DOCUMENT PASSAGE:
= Beginning of Section =
Having a Therapist is a Positive and Necessary Component to Recovery

I spoke about the medical model briefly in the Medication, the Start of Your Road to Success. The Medical Model contains not only the medication component, but therapy as well. Finding a therapist can be as easy or as difficult as you make it. The invention of the internet and google has made it easier to find a therapist that meets your every need.


When you start with a new therapist it is important you get honest with yourself and ask some blunt questions. The answers you get from these questions need to point you in the right direction.


You need to feel comfortable discussing very personal material with your therapist. To figure out the person I feel most comfortable speaking with, I ask myself the following questions (remember there is no right or wrong answer, only your heart):
• Is it easier talking with someone who is the same gender or the opposite gender? Does it even matter to you?

• A younger or older individual? Have you given thought to having a therapist who is around your age?

• What credentials matter to you? PhD or LCSW?
= End of Section =
SUPPLIED ENTRIES:
= Beginning of Section =
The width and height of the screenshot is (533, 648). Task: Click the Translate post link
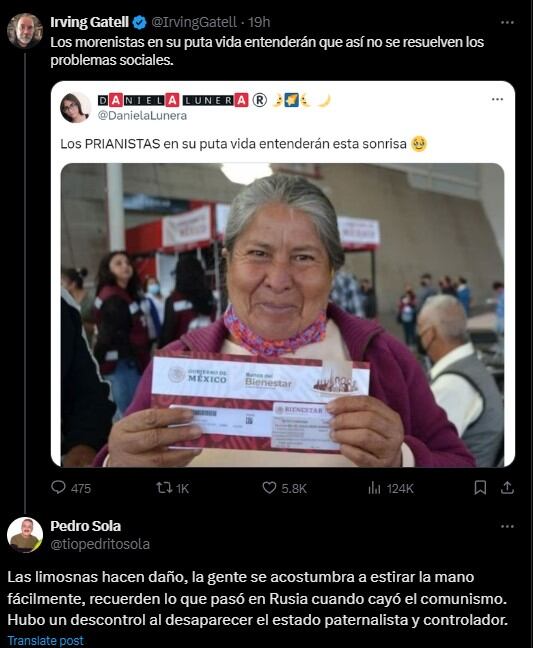pos(45,641)
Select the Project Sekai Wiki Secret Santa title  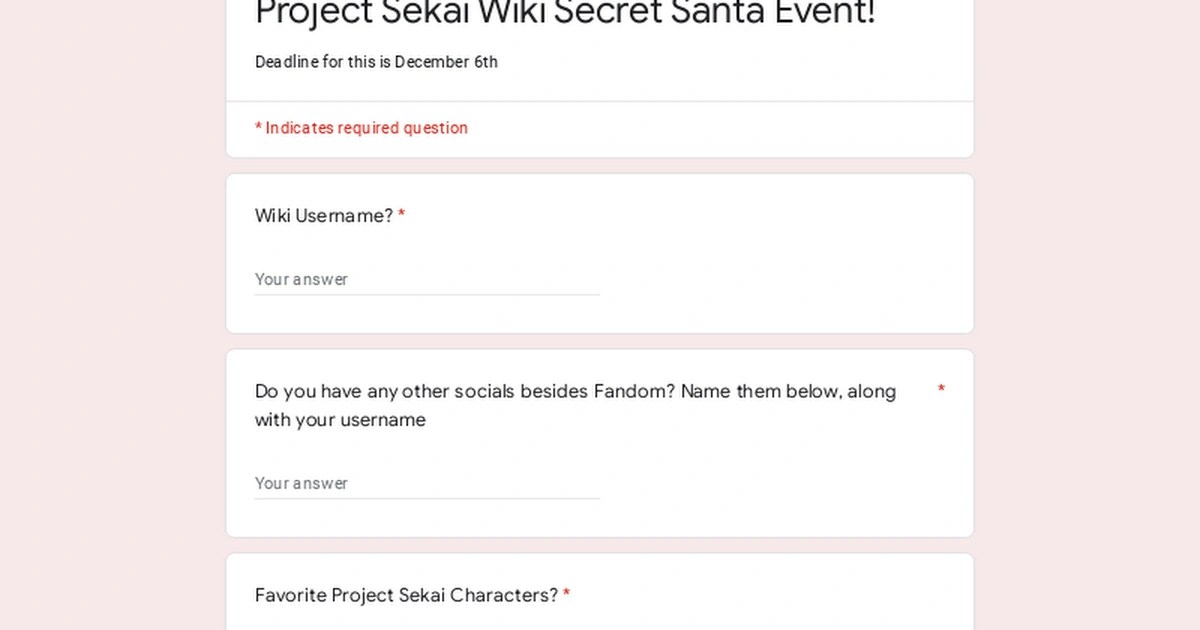565,14
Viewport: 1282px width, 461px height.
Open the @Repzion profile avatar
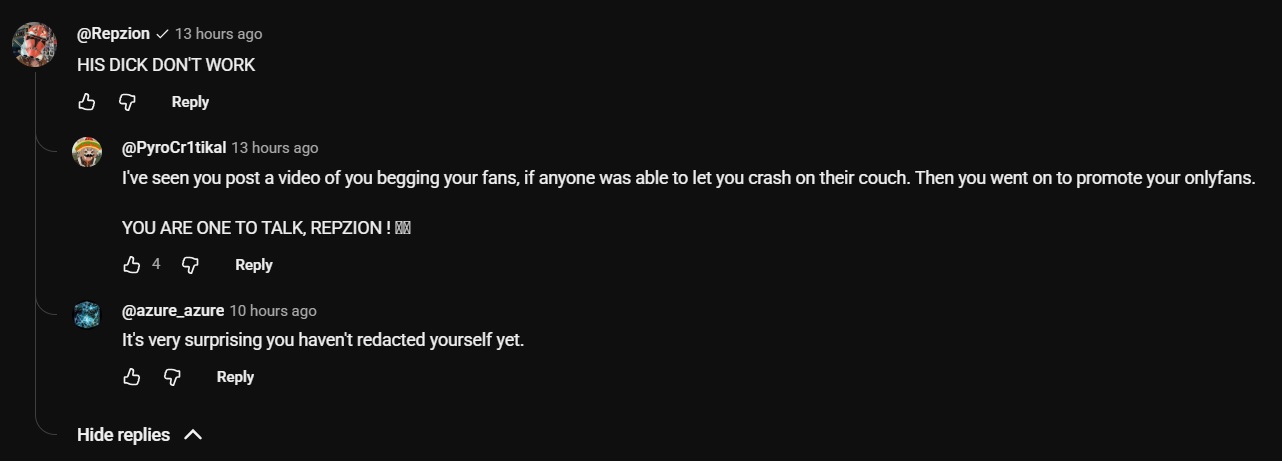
= End of Section =
TASK TO CARRY OUT: Continue the piece about choosing a therapist, picking up right after its last sentence.

ANSWER TO THIS PROBLEM:
• Does this person’s hobbies and interests matter to you? I once had a therapist that had a few of the same interests as myself. It made all the difference in the world because he could relate his direct experience to mine. I felt more connected to him which in return made me feel more at ease and comfortable.


These next questions are what I ask a potential therapist that I am thinking of hiring:
• What therapeutic modalities do you practice? CBT (Cognitive Behavioral Therapy)? DBT (Dialectical Behavior Therapy)? EMDR (Eye Movement Desensitization and Reprocessing)? Others?

• What are your specialties?

• What other services do you provide?

• How long have you been practicing?

• What are your qualifications? Where did you earn your credentials?

• When I go through an episode, what is communication like with you? For example, what is your support like when I go through mania or depression and then during periods of stability?

• How do you prefer to contact patients outside of therapy sessions? Phone? Text? Does it matter?

• How often should I visit you? How long is each session?

• How much do you charge? What insurance do you accept?


The first set of questions I ask myself to get a feeling for the type of therapist I’d like to hire. You need to be open with yourself because after all, this is your therapy.


The second set of questions builds upon the first set, but are more logistical in nature. They help decide if this therapist is a good fit as part of your support team.